**Records supplied:**

▼▼▼

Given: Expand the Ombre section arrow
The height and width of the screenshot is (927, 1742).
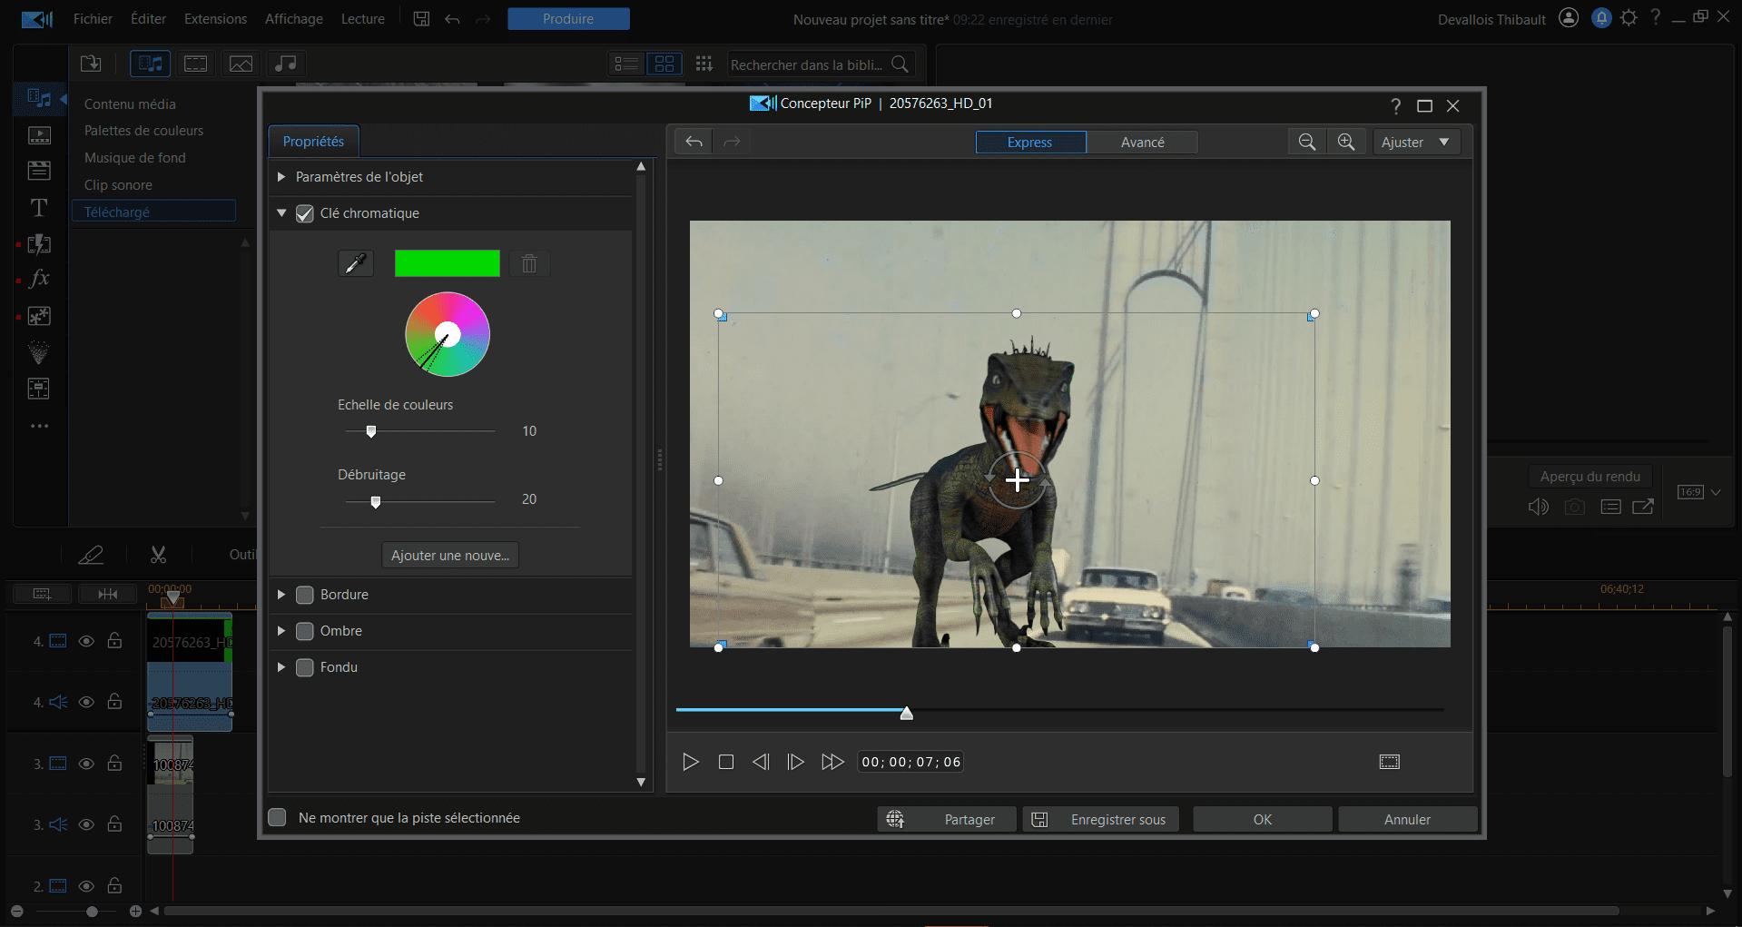Looking at the screenshot, I should (281, 631).
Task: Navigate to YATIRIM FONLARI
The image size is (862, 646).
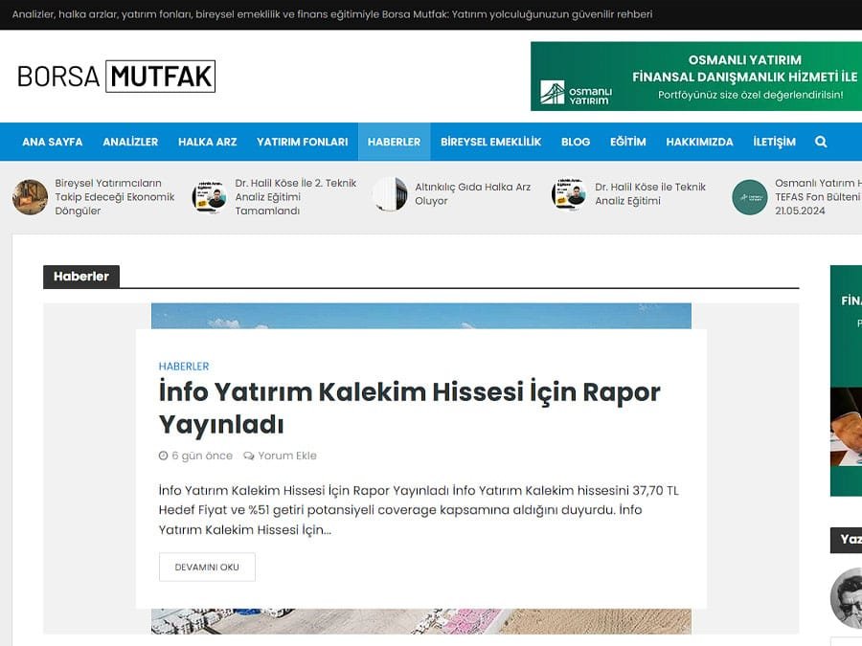Action: [302, 141]
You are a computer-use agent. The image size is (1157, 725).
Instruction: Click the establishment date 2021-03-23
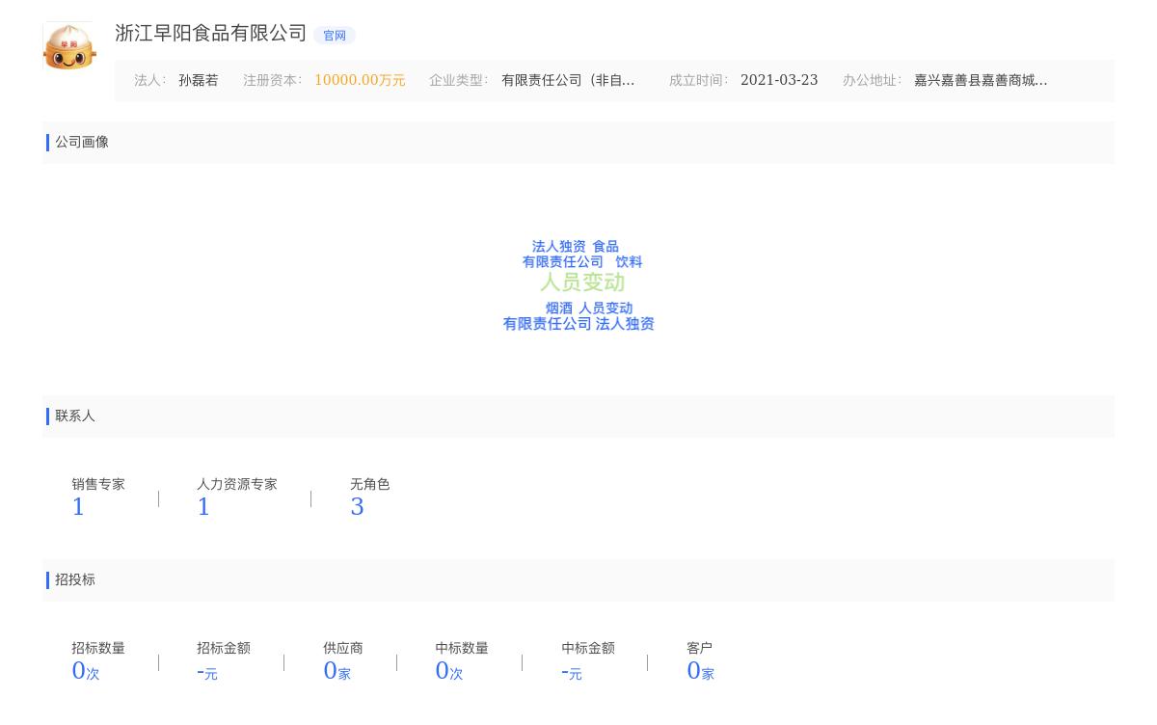point(779,81)

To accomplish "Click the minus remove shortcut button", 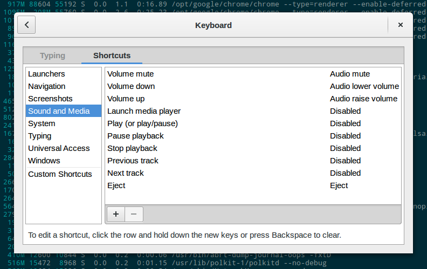I will 134,214.
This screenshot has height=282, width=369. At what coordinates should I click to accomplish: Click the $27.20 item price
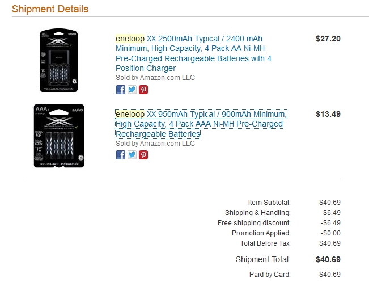(328, 39)
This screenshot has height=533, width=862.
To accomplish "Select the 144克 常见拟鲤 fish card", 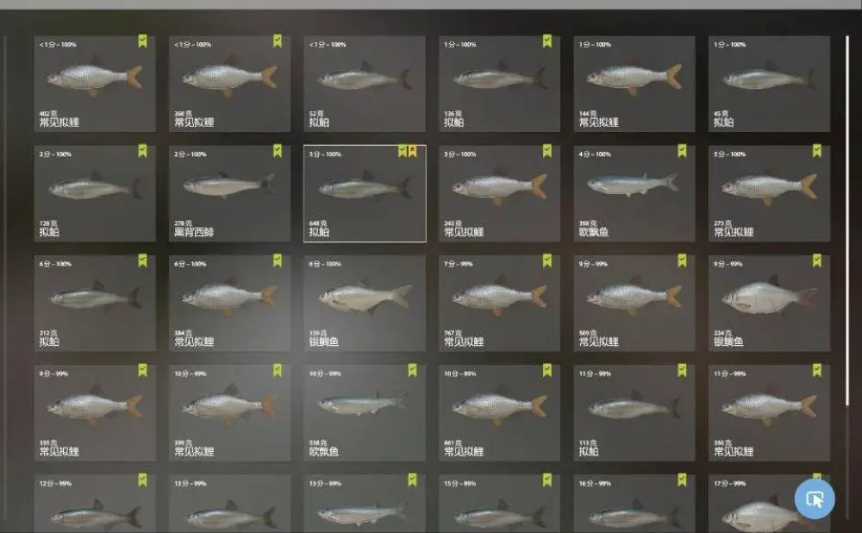I will [x=634, y=84].
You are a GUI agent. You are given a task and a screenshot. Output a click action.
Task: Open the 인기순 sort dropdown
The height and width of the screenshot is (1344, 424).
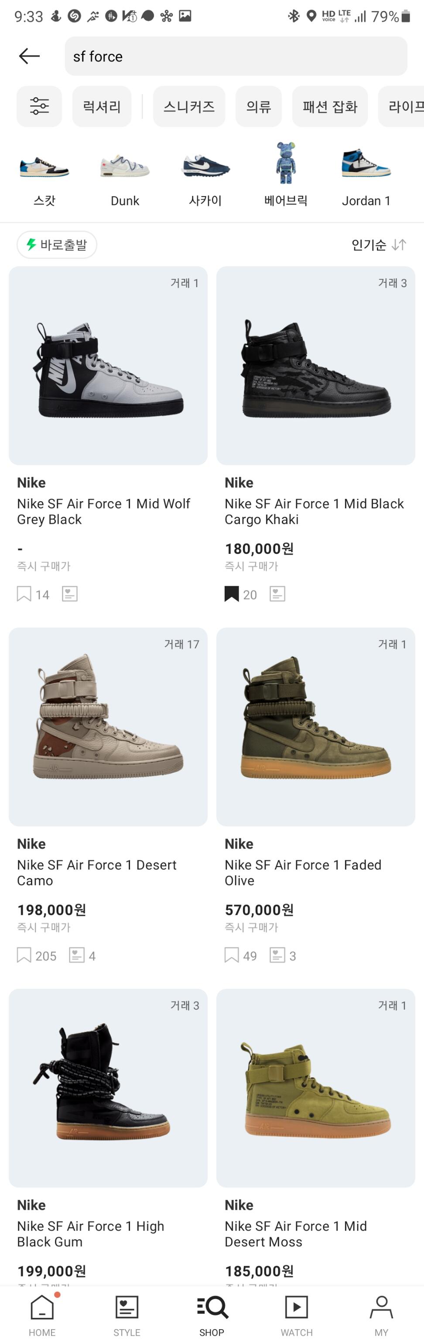coord(378,245)
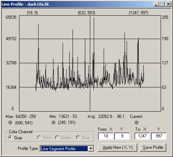Minimize the Line Profile window
This screenshot has width=173, height=157.
point(156,4)

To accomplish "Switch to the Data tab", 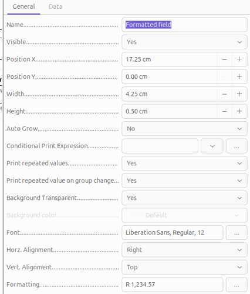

▲▲▲

**Task details:** Write out every line of the data that holds the word "agent".

**Exercise solution:**
You are a computer-use agent. The image size is (1157, 725).
You are a GUI agent. You are given a task and a screenshot. Output a click action.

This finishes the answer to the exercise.